Looks like it could have been a herdmans cottage,stunning place thanks for sharing.


----------



## antonymes (Jan 13, 2014)

Nice work James.


----------



## antonymes (Jan 13, 2014)

Can't wait to get over there later in the week!


----------



## tumble112 (Jan 13, 2014)

You seem to have a knack of finding places like this, a stunning report. Thanks yet again.


----------



## UEP-Wales (Jan 13, 2014)

Oooo another wowser of a place! Great shots there dude, cheers for posting them up!


----------



## barogerl (Jan 13, 2014)

*how can peoplelive like that*

Some very nice shots of the property, It is possioble the property was condemned by the local authority. Severa lproperties near where I used to live in Wales, had neither bathroom or proper toilets and were rated as unsuitable for human habitation by the council.


----------



## perjury saint (Jan 13, 2014)

*Splendid!! *


----------



## NakedEye (Jan 13, 2014)

Thanks for the nice comments guys and gals....she was a lovely find, always love these intimate little houses nestled away out of sight...and Ian, enjoy it on thursday and don't forget the scissors!!!


----------



## woodland pixie (Jan 14, 2014)

Oh my goodness these are beautiful! Small and cramped?...looks perfect size to me, and no road...heaven! So presumably there was a privy somewhere at some point though, she can't have crapped in the woods for years. And places get condemned as not fit for habitation for not having a bathroom?? Did not know that, how ridiculous..surely it's your choice if you want to wash in the sink? But fantastic photos, esp the hanging flower curtain lump things in the window and the telly wellie one thank you I really enjoyed that


----------



## DJhooker (Jan 14, 2014)

what an awesome place! love the punk headline heh


----------



## LittleOz (Jan 14, 2014)

Fantastic find beautifully shot. Thanks so much for sharing.


----------



## Sshhhh... (Jan 14, 2014)

Wow, this is wonderful! Great location and excellent shots!


----------



## Catmandoo (Jan 14, 2014)

Shit the bed what a beautiful little gem.
Really enjoyed that, thanks for sharing.


----------



## Pilot (Jan 14, 2014)

Yes, sadly places like this DO get condemned because of lack of sanitation. Naturally, there are no grants available to MAKE them habitable, and in due time, after abandonment, there is a good chance that the title to the place and the land will be assumed by the local authority - nice work if you can get it!
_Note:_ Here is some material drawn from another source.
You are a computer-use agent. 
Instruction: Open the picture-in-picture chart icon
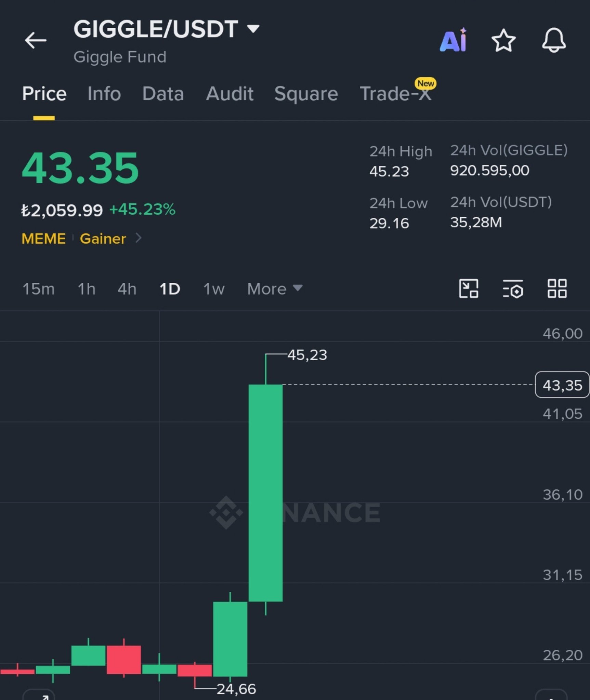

Beautiful introduction and a great set. Thank you


----------



## NakedEye (Jan 14, 2014)

woodland pixie said:


> Oh my goodness these are beautiful! Small and cramped?...looks perfect size to me, and no road...heaven! So presumably there was a privy somewhere at some point though, she can't have crapped in the woods for years. And places get condemned as not fit for habitation for not having a bathroom?? Did not know that, how ridiculous..surely it's your choice if you want to wash in the sink? But fantastic photos, esp the hanging flower curtain lump things in the window and the telly wellie one thank you I really enjoyed that



I imagine there was a road at some point or at least a track for horses decades ago. The lump thing hanging in the window was fascinating. Basically it is a hook with all the persons receipts, shopping lists etc hooked on over a couple of decades, I sat reading through some then carefully hooked them back on...the building itse;f is structurally quite good and could be renovated - if anyone actually knew it was there!
Once again cheers for the positive comments people


----------



## Froggy (Jan 14, 2014)

Seems such an intimate little place, wonderful photos.


----------



## Paulytwotanks (Jan 15, 2014)

I like this - great attention to detail and composition - nice one!


----------



## DirtyJigsaw (Jan 25, 2014)

Nice selection of photos there


----------